Page 92 - Data Science Algorithms in a Week
P. 92
Random Forest
Construction of random decision tree number 1
We are given six features as the input data. Out of these, we choose randomly six features
with replacement for the construction of this random decision tree:
[['Good', 'Warm', 'Yes'], ['None', 'Warm', 'No'], ['Good', 'Cold', 'No'],
['None', 'Cold', 'No'], ['None', 'Warm', 'No'], ['Small', 'Warm', 'No']]
The rest of the construction of random decision tree number 1 is similar to the construction
of the previous random decision tree number 0. The only difference is that the tree is built
with the different randomly generated subset (as seen above) of the initial data.
We start the construction with the root node to create the first node of the tree. We would
like to add children to the node [root].
We have the following variables available ['swimming_suit', 'water_temperature'].
As there are fewer of them than the parameter m=3, we consider all of them. Of these, the
variable with the highest information gain is the variable swimming_suit.
Therefore, we will branch the node further on this variable. We also remove this variable
from the list of the available variables for the children of the current node. Using the
variable swimming_suit, we partition the data in the current node as follows:
Partition for swimming_suit=Small: [['Small', 'Warm', 'No']]
Partition for swimming_suit=None: [['None', 'Warm', 'No'], ['None',
'Cold', 'No'], ['None', 'Warm', 'No']]
Partition for swimming_suit=Good: [['Good', 'Warm', 'Yes'],
['Good', 'Cold', 'No']]
Now, given the partitions, let us create the branches and the child nodes. We add a child
node [swimming_suit=Small] to the node [root]. This branch classifies one feature(s):
[['Small', 'Warm', 'No']].
We would like to add children to the node [swimming_suit=Small].

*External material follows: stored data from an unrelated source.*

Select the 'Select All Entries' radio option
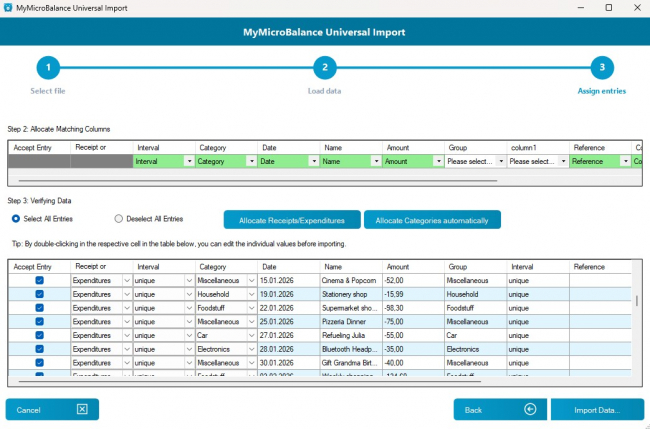16,218
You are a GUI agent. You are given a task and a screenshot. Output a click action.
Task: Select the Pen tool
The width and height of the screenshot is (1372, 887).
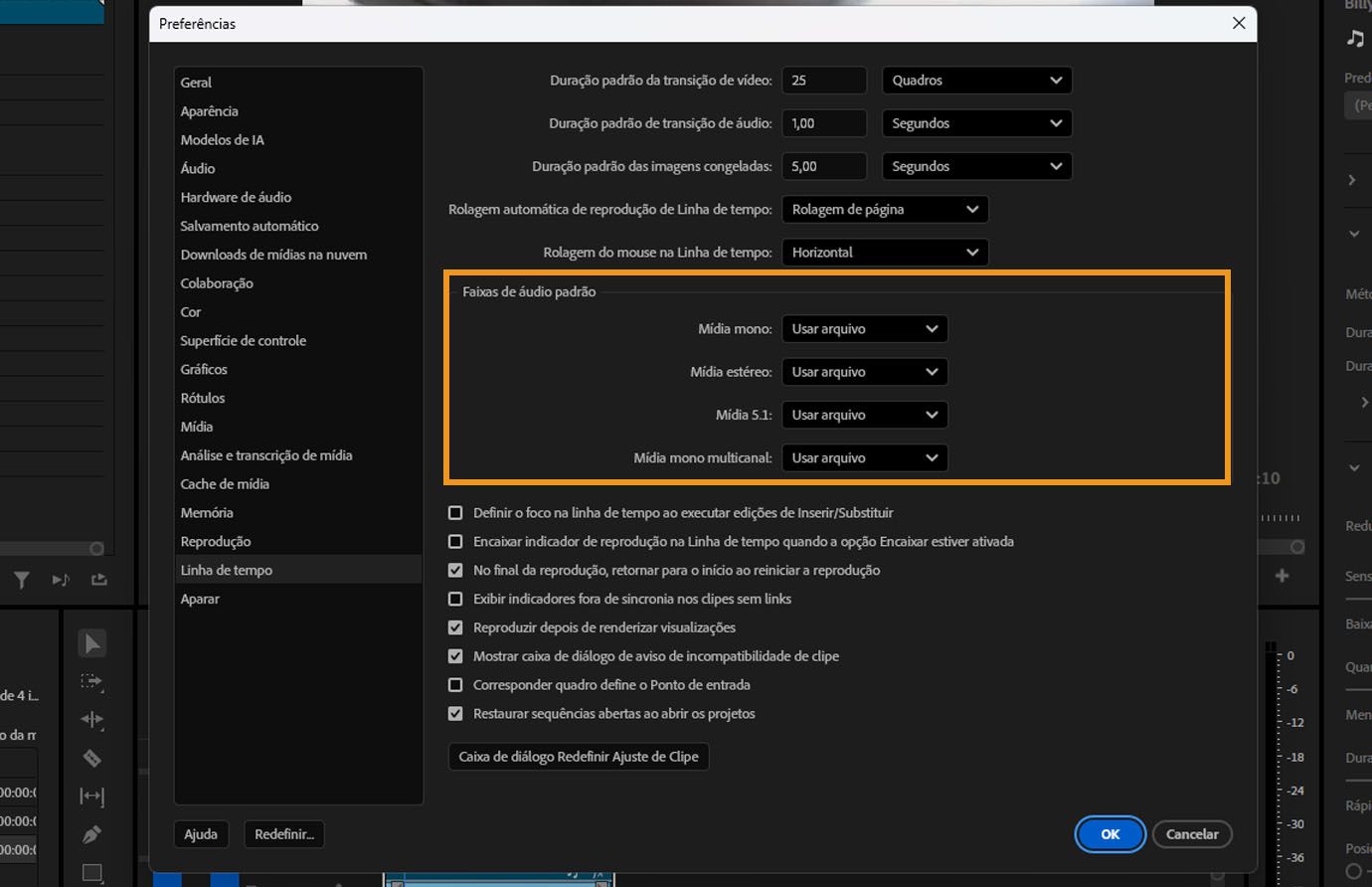pos(91,833)
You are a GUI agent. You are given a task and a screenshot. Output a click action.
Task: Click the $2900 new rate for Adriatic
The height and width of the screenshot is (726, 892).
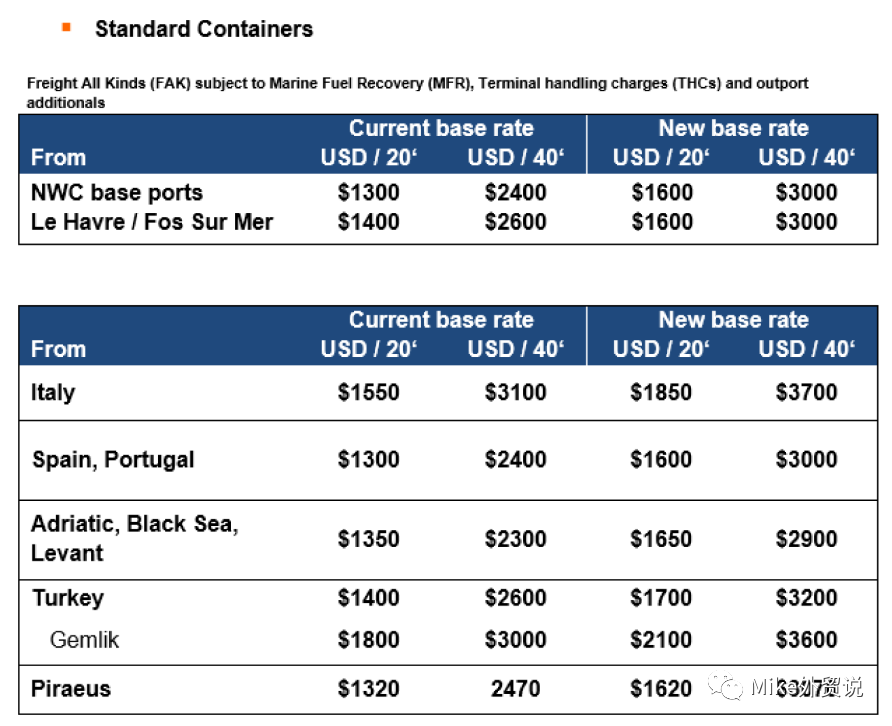pos(806,539)
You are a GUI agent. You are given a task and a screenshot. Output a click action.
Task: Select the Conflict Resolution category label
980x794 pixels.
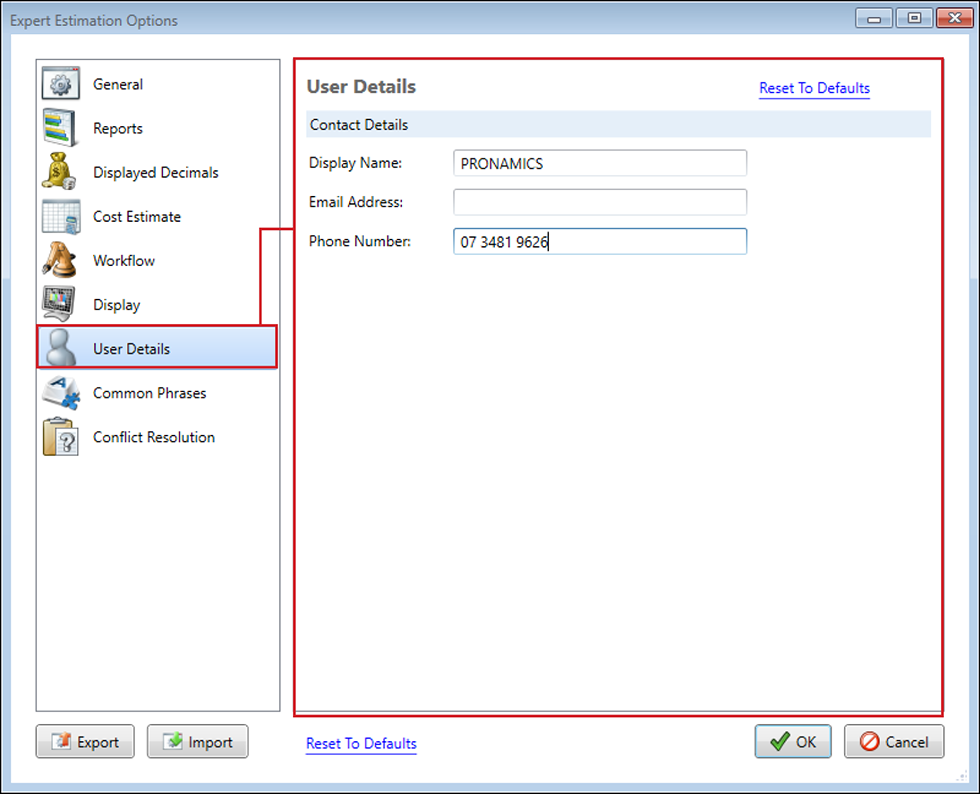pyautogui.click(x=154, y=437)
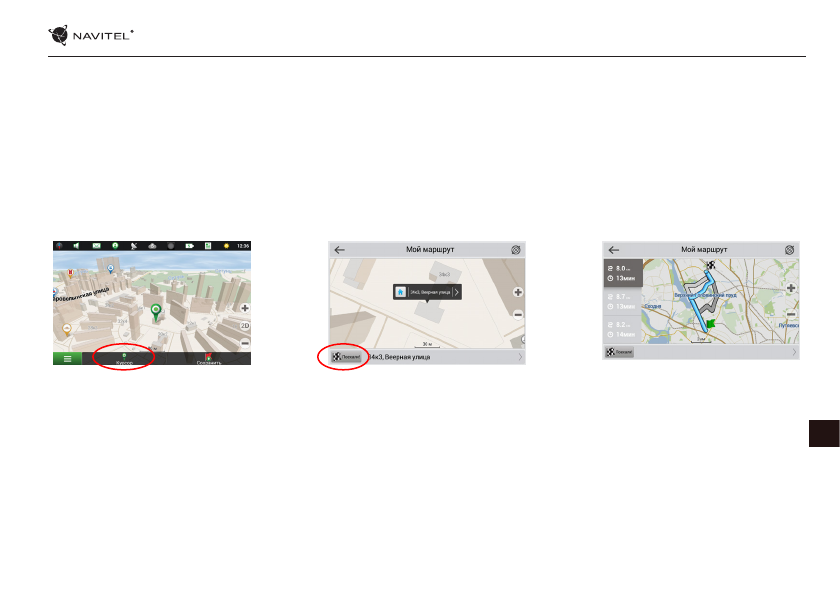Expand the 34к3, Веерная улица popup chevron

457,292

We have the following variable available ['water_temperature']. As there are fewer of
them than the parameter m=3, we consider all of them. Of these, the variable with the
highest information gain is the variable water_temperature. Therefore, we will branch
the node further on this variable. We also remove this variable from the list of the available
variables for the children of the current node. For the chosen variable
water_temperature, all the remaining features have the same value: Warm. So, we end
the branch with a leaf node. We add the leaf node [swim=No].
[ 80 ]